------ SUPPLIED TEXT ------

15. It is not enough for the judge to include a catch-all paragraph saying that the evidence has been considered and make no further reference to it. The evidence provided by the appellant was deserving of proper consideration, primarily in relation to the impact on the mental health of his children of his continued exclusion from the United Kingdom.
16. The judge’s proportionality assessment which appears in its entirety at [48] further demonstrates how little of the appellant’s evidence was taken into account by the judge.
The appellant has very limited ties to the UK. The appellant’s family have lived in Germany for a significant period. Clearly the appellant’s wife and children would prefer to live in the UK but there is no reason why they could not live in Germany. Their preferences do not outweigh the risk posed by the appellant and set out above.
17. Furthermore at [28], the judge finds that a further reason for not needing to consider the wider considerations set out in regulation 27(6) is because the appellant is outside the United Kingdom. That finding is unexplained and takes no account of the requirement in the Regulations to determine whether there has been ‘a material change in circumstances that justified the making of the order.’
18. I particularly note that at [20] the judge set out the four issues to be determined which were identified by the parties, which included whether the decision to maintain deportation is in accordance with the principles of Regulation 27 (5) and (8) and whether it was proportionate. The judge further notes that he is required to decide whether the decision to maintain deportation is in the best interests of the appellant’s children. This is the only mention of best interests in the judge’s decision.
19. Given my foregoing findings, I conclude that the judge failed to correctly apply the Regulations and failed to take account of material matters.
20. I will address the third ground briefly. At [25] and [29], in considering whether there had been a material change in circumstances, the judge relies extensively on extracts from the Home Office policy document ‘Public policy, public security or public health decisions,’ Version 6.0 November 2021. The judge erred in treating this policy as an aid to interpretation of the 2016 Regulations, applying Mahad [2010] 1 WLR 48. Furthermore, this policy was not relied upon by the respondent at the hearing. Ultimately, the judge decided that there had been a material change in circumstances and therefore, this error would not, by itself, be sufficiently material to justify a setting aside of the judge’s decision.

------

STATED TASK A: In the judgment excerpt, what Home Office policy document did the judge rely on at [25] and [29]?
STATED TASK B: Summarize the judgment excerpt in two sentences.
STATED TASK C: Print the passage of the judgment excerpt starting at "16. The judge’s" and ending at "set out above.".

------ DATASET EXTRACT ------

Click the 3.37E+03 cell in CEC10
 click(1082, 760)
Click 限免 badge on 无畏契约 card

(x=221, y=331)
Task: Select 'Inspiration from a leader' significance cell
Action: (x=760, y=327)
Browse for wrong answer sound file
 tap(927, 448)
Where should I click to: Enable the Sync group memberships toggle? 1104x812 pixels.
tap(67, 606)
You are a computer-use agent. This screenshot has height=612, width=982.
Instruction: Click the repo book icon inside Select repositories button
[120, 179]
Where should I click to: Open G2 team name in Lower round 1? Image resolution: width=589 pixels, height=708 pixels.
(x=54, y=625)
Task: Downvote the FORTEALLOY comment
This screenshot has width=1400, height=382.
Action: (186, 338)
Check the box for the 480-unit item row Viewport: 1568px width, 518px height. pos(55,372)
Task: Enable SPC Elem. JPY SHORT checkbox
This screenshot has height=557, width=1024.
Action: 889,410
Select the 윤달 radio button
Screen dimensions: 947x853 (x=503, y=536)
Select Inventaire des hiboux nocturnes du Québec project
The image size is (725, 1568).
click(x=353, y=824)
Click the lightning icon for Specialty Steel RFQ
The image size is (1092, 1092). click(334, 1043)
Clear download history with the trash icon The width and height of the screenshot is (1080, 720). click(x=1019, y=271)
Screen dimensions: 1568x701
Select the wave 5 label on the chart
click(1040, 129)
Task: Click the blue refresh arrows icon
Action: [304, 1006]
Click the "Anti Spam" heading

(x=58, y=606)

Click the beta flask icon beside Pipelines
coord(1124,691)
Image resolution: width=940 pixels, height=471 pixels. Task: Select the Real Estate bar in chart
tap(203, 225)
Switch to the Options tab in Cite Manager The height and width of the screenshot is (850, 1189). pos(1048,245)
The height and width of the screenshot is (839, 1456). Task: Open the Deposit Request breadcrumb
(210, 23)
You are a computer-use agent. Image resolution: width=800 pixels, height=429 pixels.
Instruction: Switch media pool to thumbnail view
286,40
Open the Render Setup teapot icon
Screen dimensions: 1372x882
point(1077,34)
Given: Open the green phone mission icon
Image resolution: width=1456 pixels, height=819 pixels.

------

REPLY A: The Home Office policy document 'Public policy, public security or public health decisions,' Version 6.0 November 2021.

REPLY B: The judge gave the appellant's evidence too little consideration, particularly on how his exclusion affected his children's mental health. He also made an unexplained finding at [28] and mentioned the children's best interests only once, so he failed to correctly apply the Regulations and to take account of material matters, and although he wrongly treated a Home Office policy as an aid to interpreting the 2016 Regulations, that error alone would not justify setting his decision aside.

REPLY C:
16. The judge’s proportionality assessment which appears in its entirety at [48] further demonstrates how little of the appellant’s evidence was taken into account by the judge.
The appellant has very limited ties to the UK. The appellant’s family have lived in Germany for a significant period. Clearly the appellant’s wife and children would prefer to live in the UK but there is no reason why they could not live in Germany. Their preferences do not outweigh the risk posed by the appellant and set out above.